Surveying the many traditions that make up German food today, Heinzelmann shows that regional variations of the country’s food have not only been marked by geographic and climatic differences between north and south, but also by Germany’s political, cultural, and socioeconomic history. She explores the nineteenth century’s back-to-the-land movement, which called for people to grow food on their own land for themselves and others, as well as the development of modern mass-market products, rationing and shortages under the Nazis, postwar hunger, and divisions between the East and West. Throughout, she illustrates how Germans have been receptive to influences from the countries around them and frequently reinvented their cuisine, developing a food culture with remarkable flexibility.
Telling the story of beer, stollen, rye bread, lebkuchen, and other German favorites, the recipe-packed Beyond Bratwurst will find a place on the shelves of food historians, chefs, and spätzle lovers alike.

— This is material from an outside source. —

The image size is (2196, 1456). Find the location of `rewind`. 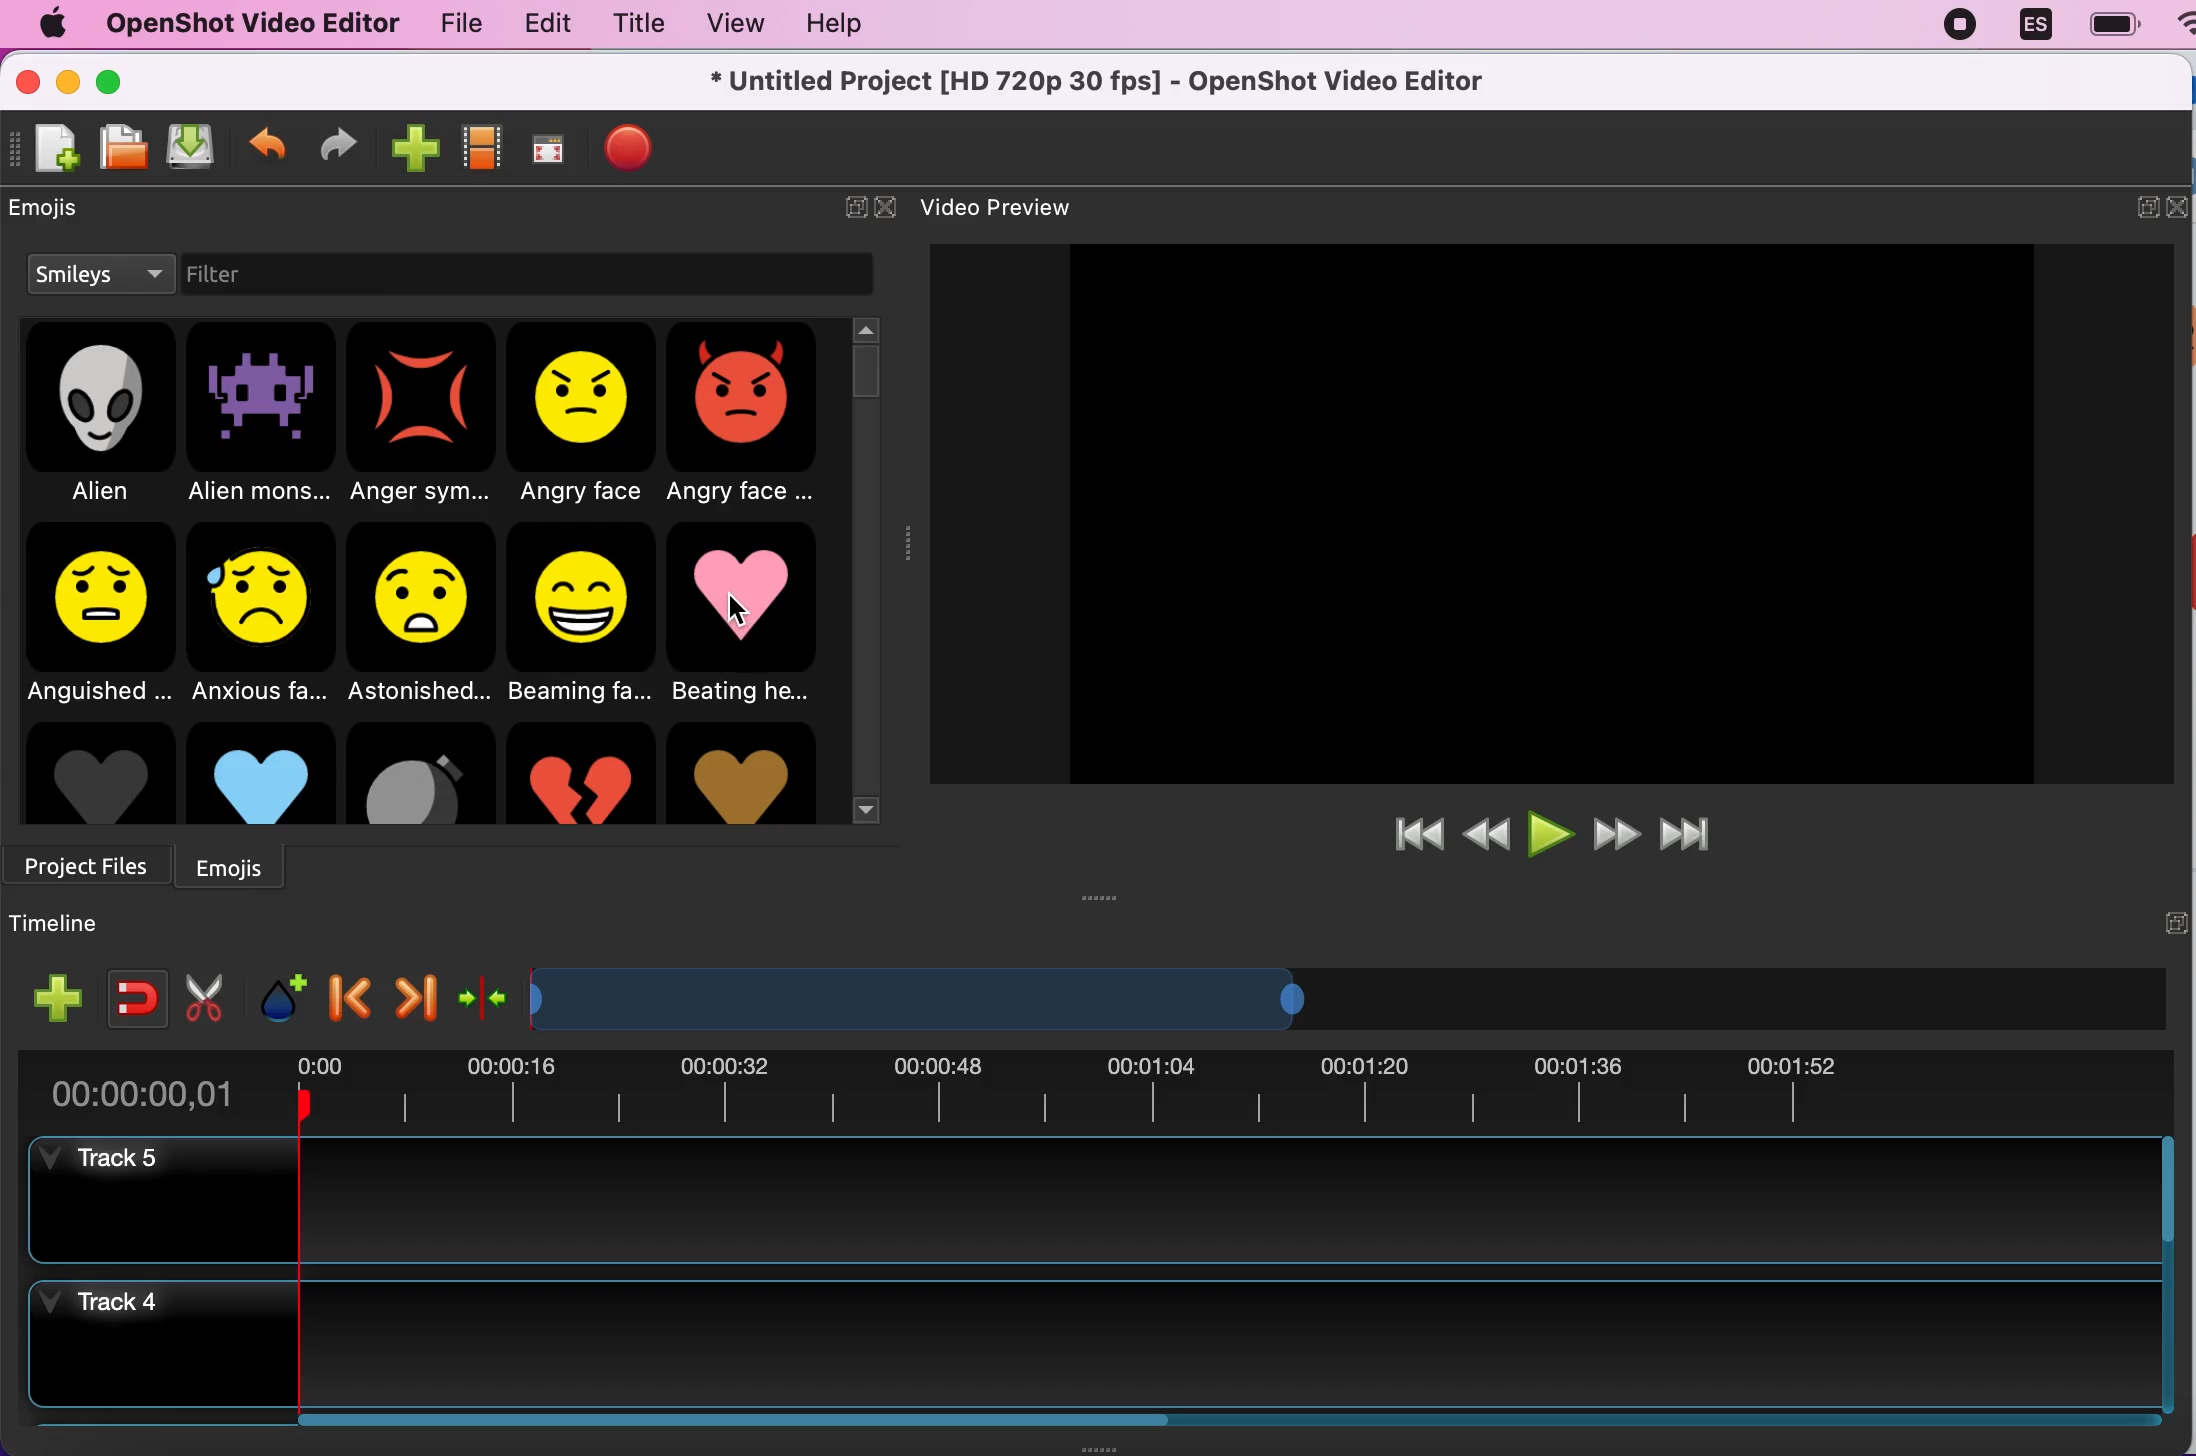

“There is more to German food than sausage, as Heinzelmann explains in her splendid history.”
— Telegraph
“Beyond Bratwurst is an important contribution to the history of German food . . . . An excellent book . . . beautifully printed on heavy paper with dozens of color and black-and-white illustrations as well as extensive footnotes and a very good bibliography. It is a thorough, well researched, and very readable work that is destined to become an important reference for historians. Highly recommended to anyone interested in Germany, culinary history, or social history in general.”
— German Life Magazine
Ursula Heinzelmann is a freelance food and wine writer and an independent scholar of food history based in Berlin. She is the author of several books, including Food Culture in Germany.